Debunking Google's log anonymization propaganda

by Chris Soghoian
  • Font size
  • Print
  • 15 comments

Google announced on Monday that the company will be reducing the amount of time that it will keep sensitive, identifying log data on its search engine customers. To the naive reader, the announcement seems like a clear win for privacy. However, with a bit of careful analysis, it's possible to see that this is little more than snake oil, designed to look good for the newspapers, without delivering real benefits to end users.

In a post to the company blog on Monday, the company announced that it will be significantly reducing the amount of time that it hangs onto identifying user data in its Web server logs:

Today, we're announcing a new logs retention policy: we'll anonymize IP addresses on our server logs after 9 months. We're significantly shortening our previous 18-month retention policy to address regulatory concerns and to take another step to improve privacy for our users.

Hidden further down in the blog post, were a few more details:

We haven't sorted out all of the implementation details, and we may not be able to use precisely the same methods for anonymizing as we do after 18 months, but we are committed to making it work.

Google's announcement was extremely light on details, specifically, how the company planned to anonymize the records after 9 months. I contacted Google to find out more, and received an extremely interesting reply:

After nine months, we will change some of the bits in the IP address in the logs; after 18 months we remove the last eight bits in the IP address and change the cookie information. We're still developing the precise technical methods and approach to this, but we believe these changes will be a significant addition to protecting user privacy.... It is difficult to guarantee complete anonymization, but we believe these changes will make it very unlikely users could be identified.... We hope to be able to add the 9-month anonymization process to our existing 18-month process by early 2009, or even earlier.

To understand what this means (and how useless the new privacy "enhancements" are), consider the following:

When a user conducts a search using Google's search engine, the company stores three main types of information in a log file: the user's IP address (which is a unique network address given to her computer by her Internet service provider), the words that she searched for, and her cookie identifier (a unique value given to every Web-browser that visits a Google Web-property).

As per Google's existing policy, after 18 months Google "anonymizes" the IP address and cookie information from its logfiles. While the company hasn't said how it de-identifies the cookies, it has revealed in public statements that its IP anonymization technique consists of chopping off the last 8 bits of a user's IP address.

As an example, an IP address of a home user could be 173.192.103.121. After 18 months, Google chops this down to 173.192.103.XXX.

Since each octet (the numbers between each period of an IP) can contain values from 1-255, Google's anonymization technique allows a user, at most, to hide among 254 other computers.
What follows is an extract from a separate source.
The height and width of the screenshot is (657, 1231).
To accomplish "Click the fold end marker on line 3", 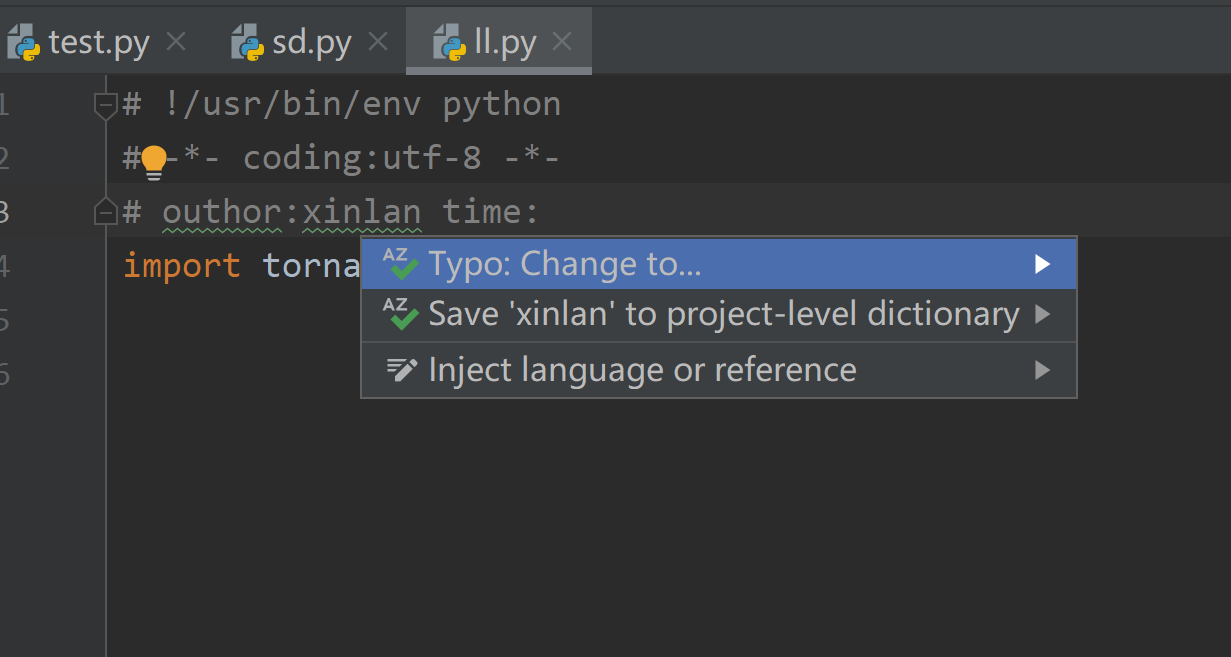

In comparison, Microsoft deletes the cookies, the full IP address and any other identifiable user information from its search logs after 18 months.

Google has now revealed that it will change "some" of the bits of the IP address after 9 months, but less than the eight bits that it masks after the full 18 months. Thus, instead of Google's customers being able to hide among 254 other Internet users, perhaps they'll be able to hide among 64, or 127 other possible IP addresses.

By itself, this is a laughable level of anonymity. However, it gets worse.

First, remember that Google will not delete or anonymize user cookies from the logs when it slightly smudges IP addresses after nine months. Second, remember that as long as you use a Google Web property at least once every two years, the company will maintain a unique identifiable cookie value within your Web browser.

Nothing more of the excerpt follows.